[Dovecot] Architecture for large Dovecot cluster
Hi All,
I am trying to determine whether a mail server cluster based on Dovecot will be capable of supporting 500,000+ mailboxes with about 50,000 IMAP and 5000 active POP3 connections. I have looked at the Dovecot clustering suggestions here:
http://blog.dovecot.org/2012/02/dovecot-clustering-with-dsync-based.html
and some other Dovecot mailing list threads but I am not sure how many users such a setup will handle. I have a concern about the I/O performance of NFS in the suggested architecture above. One possible option available to us is to split up the mailboxes over multiple clusters with subsets of domains. Is there anyone out there currently running this many users on a Dovecot based mail cluster? Some suggestions or advice on the best way to go would be greatly appreciated.
Thanks
Murray
Am 05.01.2014 14:06, schrieb Murray Trainer:
Hi All,
I am trying to determine whether a mail server cluster based on Dovecot will be capable of supporting 500,000+ mailboxes with about 50,000 IMAP and 5000 active POP3 connections. I have looked at the Dovecot clustering suggestions here:
as long as you have some load balancing and/or proxy/director with few servers on good modern hardware you havent worry about pop3, 5000 pop3 logins per minute should work with small tuning, no idea about asked number of imap cons
http://blog.dovecot.org/2012/02/dovecot-clustering-with-dsync-based.html
good article, but however there are many ways how to goal this,depending what is your budget etc, i.e you dont have to use nfs , you may consider use cluster file systems with drbd and/or ceph or equals, at last there many other pay solutions for solving io storage which is the most sensible part, think about using dbox or mdbox as mailbox format, what mailbox quota you like to offer etc
and some other Dovecot mailing list threads but I am not sure how many users such a setup will handle. I have a concern about the I/O performance of NFS in the suggested architecture above. One possible option available to us is to split up the mailboxes over multiple clusters with subsets of domains. Is there anyone out there currently running this many users on a Dovecot based mail cluster? Some suggestions or advice on the best way to go would be greatly appreciated.

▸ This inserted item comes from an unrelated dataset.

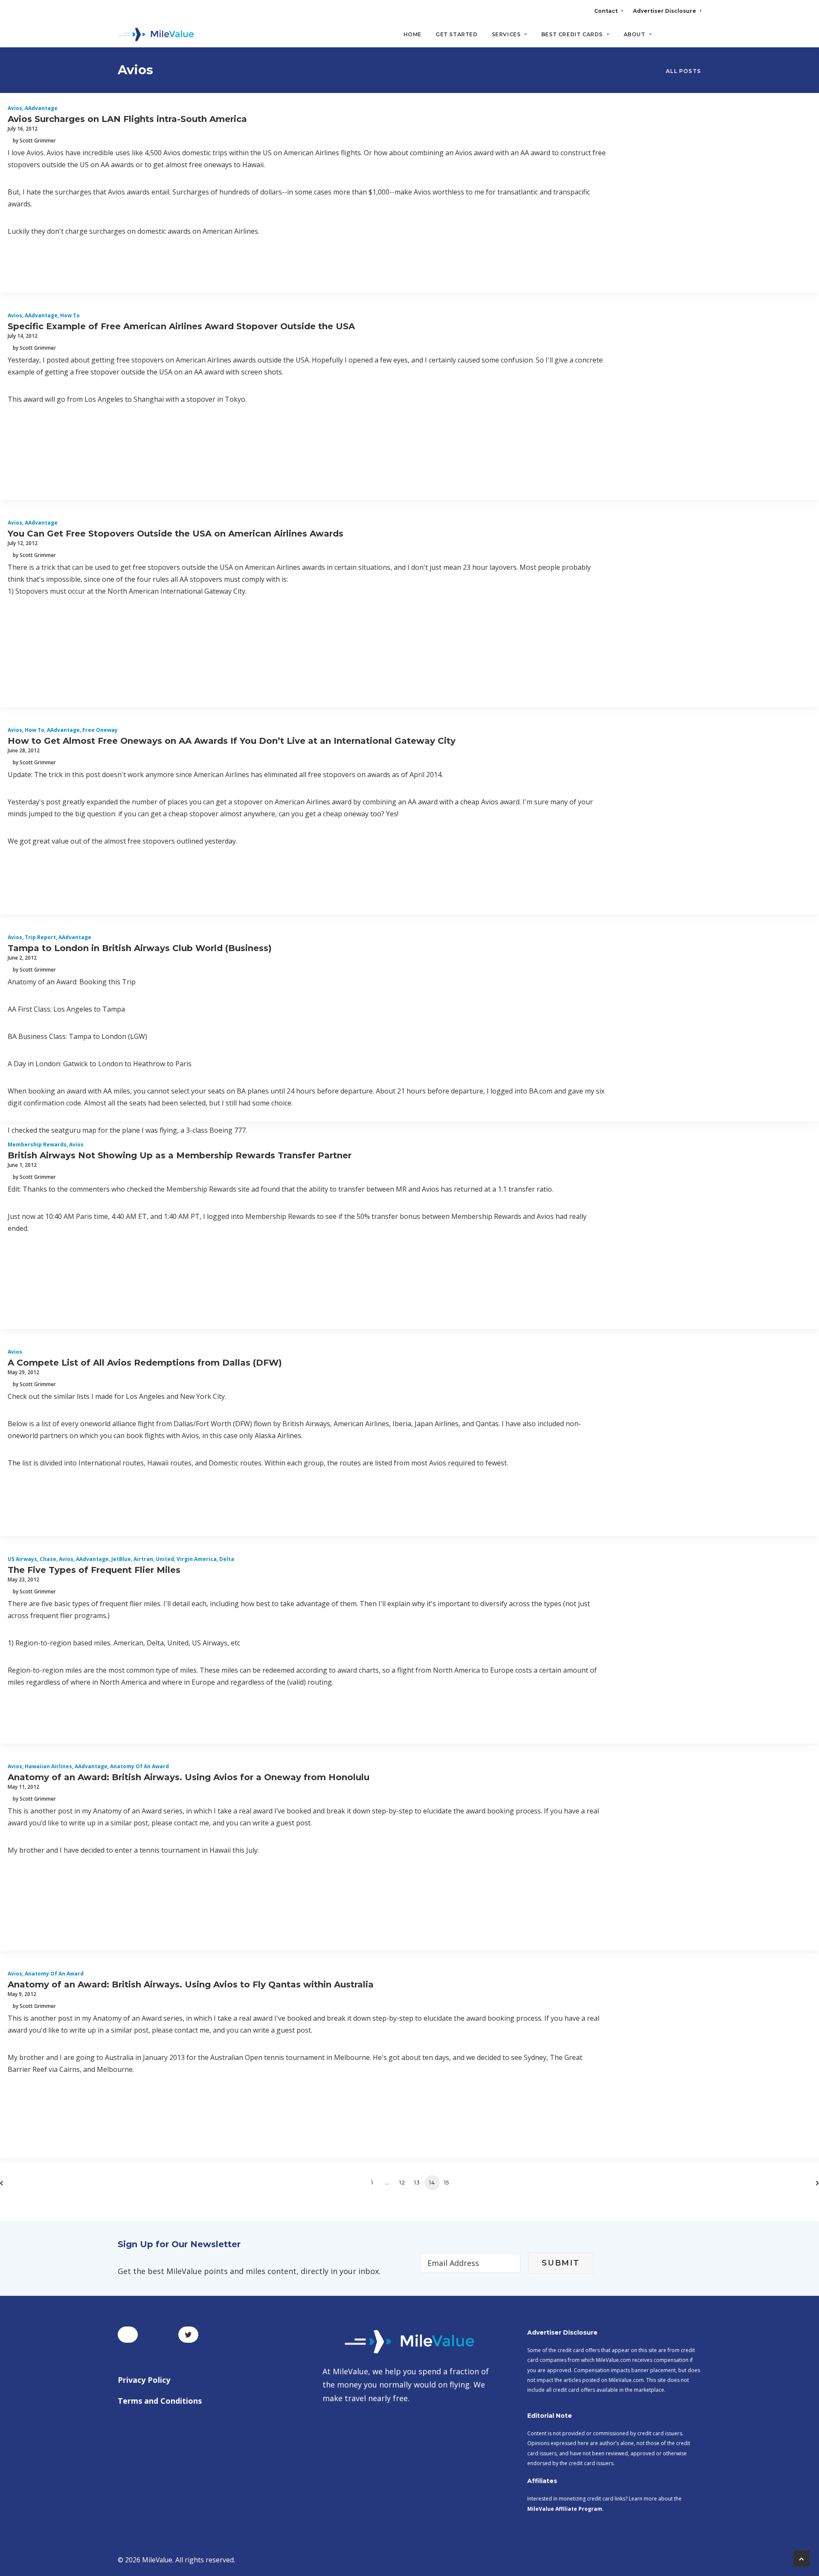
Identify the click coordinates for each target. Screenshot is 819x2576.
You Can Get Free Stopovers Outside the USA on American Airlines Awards (175, 533)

look about list archive for equal setups , ask Timo or other people for paid support, wait for people reporting their big setups
Thanks
Murray
Best Regards MfG Robert Schetterer
-- [*] sys4 AG
http://sys4.de, +49 (89) 30 90 46 64 Franziskanerstraße 15, 81669 München
Sitz der Gesellschaft: München, Amtsgericht München: HRB 199263 Vorstand: Patrick Ben Koetter, Axel von der Ohe, Marc Schiffbauer Aufsichtsratsvorsitzender: Florian Kirstein
Hi
and some other Dovecot mailing list threads but I am not sure how many users such a setup will handle. I have a concern about the I/O performance of NFS in the suggested architecture above. One possible option available to us is to split up the mailboxes over multiple clusters with subsets of domains. Is there anyone out there currently running this many users on a Dovecot based mail cluster? Some suggestions or advice on the best way to go would be greatly appreciated. look about list archive for equal setups , ask Timo or other people for paid support, wait for people reporting their big setups
It's difficult for me (on the outside) to gauge how many people do pay Timo, et al for services. However, just to put a stake in the ground, I have "employed" Timo on a couple of occasions, just for small projects, but in my case to add new features or fix bugs which are specific to my requirements. I will very positively recommend this, I found Timo extremely helpful and although I only paid an affordable amount to have a feature added, he has kindly continued to maintain these features as part of the core software (for which I am extremely grateful)
I'm very satisfied and have to highly recommend Timo. His prices were extremely reasonable and he offered service excellent.
This is obviously a glowing endorsement, take that as you wish. However, I suspect that sometimes we are all guilty of forgetting that there are humans on the far side of these projects and for relatively affordable sums we can employ them to both help us out (and possibly benefit all users of the software). I don't have big pockets, but I have successfully asked for enhancements to several open source projects (dovecot/dnsmasq/shorewall/squid and some others) and the whole experience has worked very well for me.
Please feel encouraged to employ Timo if you use Dovecot!
Good luck
Ed W
On 2014-01-23 11:57 AM, Ed W <lists@wildgooses.com> wrote:
I'm very satisfied and have to highly recommend Timo. His prices were extremely reasonable and he offered service excellent. ...snip... Please feel encouraged to employ Timo if you use Dovecot!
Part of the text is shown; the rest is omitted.